加入が必要になる条件や加入対象の保険など、知っているようで知らないポイントもあるかと思います。今回の記事では、アルバイトスタッフの社会保険加入について紹介します。アルバイトスタッフの採用・管理をしているご担当者の方はこちらの内容を参考に適切な対応をしていきましょう。
目次
社会保険とは?
そもそも、社会保険と言われるものには次の5種類があります。
(1) 健康保険
(2) 厚生年金保険
(3) 介護保険
(4) 雇用保険
(5) 労災保険
いずれも、加入条件を満たしている場合、加入が必須となる保険です。
労働者や雇用者の都合で加入したりしなかったり、ということはできません。
(1) 健康保険
けがや病気、妊娠などのため、医療を受ける必要がある際に、給付を受けることができる保険です。健康保険に加入することで、被保険者の医療費は3割負担となります。無職の人でも市町村で国民健康保険に加入していますので、雇用に伴い加入する場合、国民健康保険から切り替えることになります。
(2) 厚生年金保険
年金受給の要件を満たすと、国民年金から基礎年金が支給されます。

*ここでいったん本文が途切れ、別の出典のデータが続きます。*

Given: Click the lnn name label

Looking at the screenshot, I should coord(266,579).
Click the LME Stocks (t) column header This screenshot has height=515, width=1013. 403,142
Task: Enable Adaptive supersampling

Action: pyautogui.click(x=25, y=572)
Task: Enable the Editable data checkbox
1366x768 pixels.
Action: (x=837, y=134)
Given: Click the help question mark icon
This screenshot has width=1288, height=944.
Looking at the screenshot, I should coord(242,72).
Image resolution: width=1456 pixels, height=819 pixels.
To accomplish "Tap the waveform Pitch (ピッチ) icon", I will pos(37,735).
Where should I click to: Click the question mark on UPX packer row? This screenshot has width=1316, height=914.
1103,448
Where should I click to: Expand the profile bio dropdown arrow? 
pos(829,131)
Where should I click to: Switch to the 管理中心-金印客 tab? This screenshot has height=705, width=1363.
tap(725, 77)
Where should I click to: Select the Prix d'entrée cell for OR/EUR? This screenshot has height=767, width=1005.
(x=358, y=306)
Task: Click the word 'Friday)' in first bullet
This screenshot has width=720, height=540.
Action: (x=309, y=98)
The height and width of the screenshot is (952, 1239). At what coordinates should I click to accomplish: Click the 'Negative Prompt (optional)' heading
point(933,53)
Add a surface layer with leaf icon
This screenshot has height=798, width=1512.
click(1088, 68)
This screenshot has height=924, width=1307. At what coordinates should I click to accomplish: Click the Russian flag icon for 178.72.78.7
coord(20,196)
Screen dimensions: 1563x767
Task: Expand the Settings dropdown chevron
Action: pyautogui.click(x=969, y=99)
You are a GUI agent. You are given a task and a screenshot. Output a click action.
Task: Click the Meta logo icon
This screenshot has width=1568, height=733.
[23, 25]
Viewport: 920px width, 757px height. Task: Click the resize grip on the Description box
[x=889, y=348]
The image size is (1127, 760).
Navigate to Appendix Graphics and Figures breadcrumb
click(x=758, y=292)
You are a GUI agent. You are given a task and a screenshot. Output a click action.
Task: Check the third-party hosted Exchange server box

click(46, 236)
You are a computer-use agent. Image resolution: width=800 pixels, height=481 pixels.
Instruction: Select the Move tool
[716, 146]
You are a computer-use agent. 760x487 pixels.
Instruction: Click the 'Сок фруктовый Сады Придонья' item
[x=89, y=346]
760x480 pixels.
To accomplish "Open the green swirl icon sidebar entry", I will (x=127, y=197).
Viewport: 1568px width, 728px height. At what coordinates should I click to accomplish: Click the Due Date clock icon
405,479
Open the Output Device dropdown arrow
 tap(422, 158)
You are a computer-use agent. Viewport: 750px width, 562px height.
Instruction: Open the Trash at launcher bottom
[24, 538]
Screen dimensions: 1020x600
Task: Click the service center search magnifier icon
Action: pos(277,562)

厚生年金保険に加入していると、基礎年金に厚生年金の支給分を上乗せして支給を受けることができます。
(3) 介護保険
介護が必要な状況になった際に、介護サービスの給付を受けることができる保険です。
(4) 雇用保険
失業した際や、育児休業や介護休業で収入がなくなってしまう際に、一時的に給付金を受けることができる保険です。
(5) 労災保険
労働中や通勤中に傷病が生じた際に給付を受けることができる保険です。
アルバイトでも社会保険加入が必要になる条件
アルバイトスタッフで、社会保険が加入対象になる条件は以下の通りです。
■ 健康保険・厚生年金保険・介護保険
次のいずれかの条件を満たす場合、加入が必須となります。
(1) 週に30時間以上勤務している場合
(2) 次の条件にすべて当てはまる場合
・ 週に20時間以上勤務している
・ 1か月あたりの賃金が88,000円以上である
・ 継続して1年以上の雇用が見込まれている
・ 学生ではない(夜間・通信・定時制を除く)
・ 従業員数501人以上の会社である
もしくは500人以下の会社で、社会保険加入について労使合意がなされている
※介護保険については、満40歳以上の人が対象となります。
■ 雇用保険
次の条件を満たす場合、加入が必須となります。
・ 週に20時間以上勤務している
・ 継続して31日以上の雇用が見込まれる
■ 労災保険
すべての労働者に対して加入が必須
まとめ
社会保険の加入は、すべての雇用者に対して、法律で定められている義務です。労働者や雇用者の都合で加入する/しないを決めることはできません。アルバイトスタッフであっても、労働者を雇用する場合は社会保険についてしっかり理解し、適切に対応することがとても重要です。